Reproduce every row below word for word, leaving out the pictures.
--- start of Provided entries ---
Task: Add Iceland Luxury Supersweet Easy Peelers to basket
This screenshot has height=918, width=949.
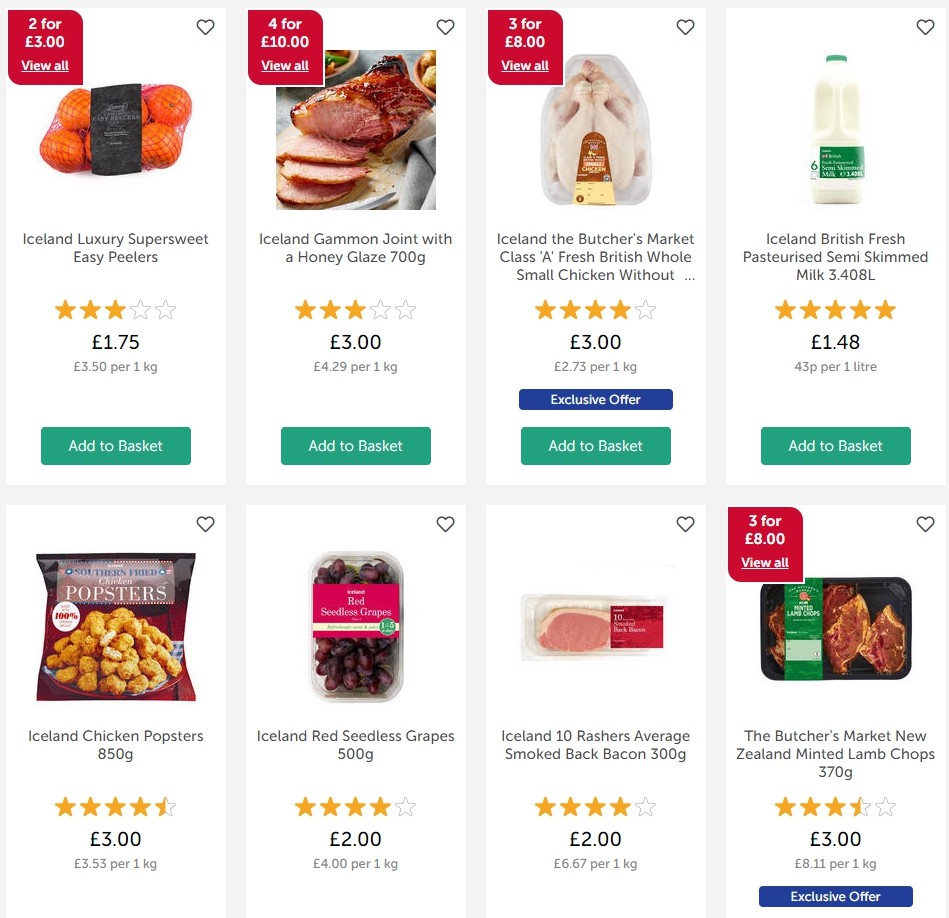Action: point(115,446)
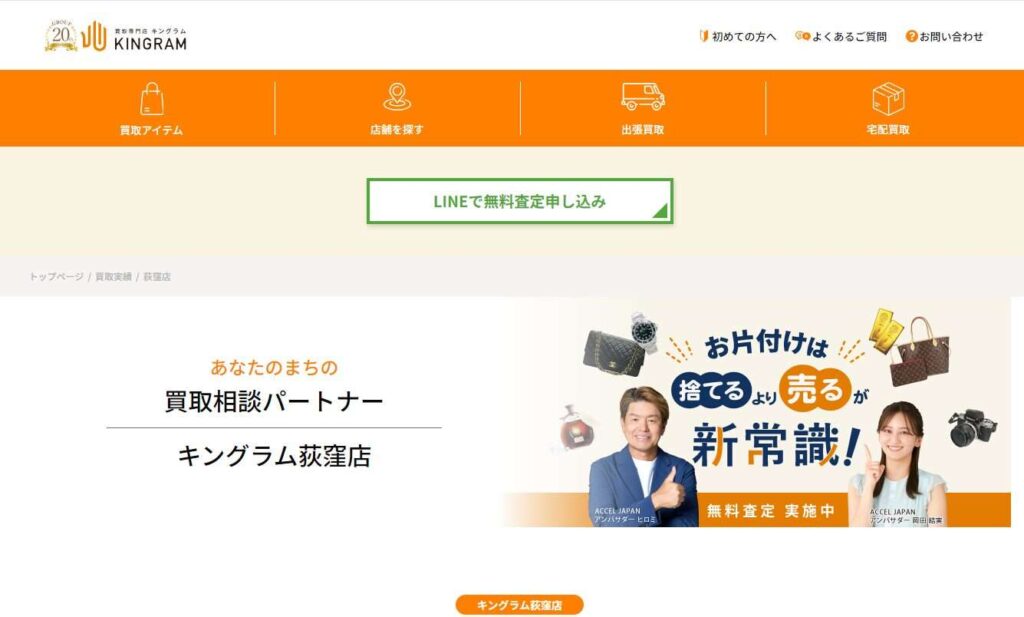Click the 無料査定 実施中 promotional banner
1024x617 pixels.
(x=756, y=413)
--- end of Provided entries ---
_Worked solution_
Task: Add Iceland Luxury Supersweet Easy Peelers to basket
This screenshot has height=918, width=949.
Action: point(115,446)
Click the 無料査定 実施中 promotional banner
1024x617 pixels.
(x=756, y=413)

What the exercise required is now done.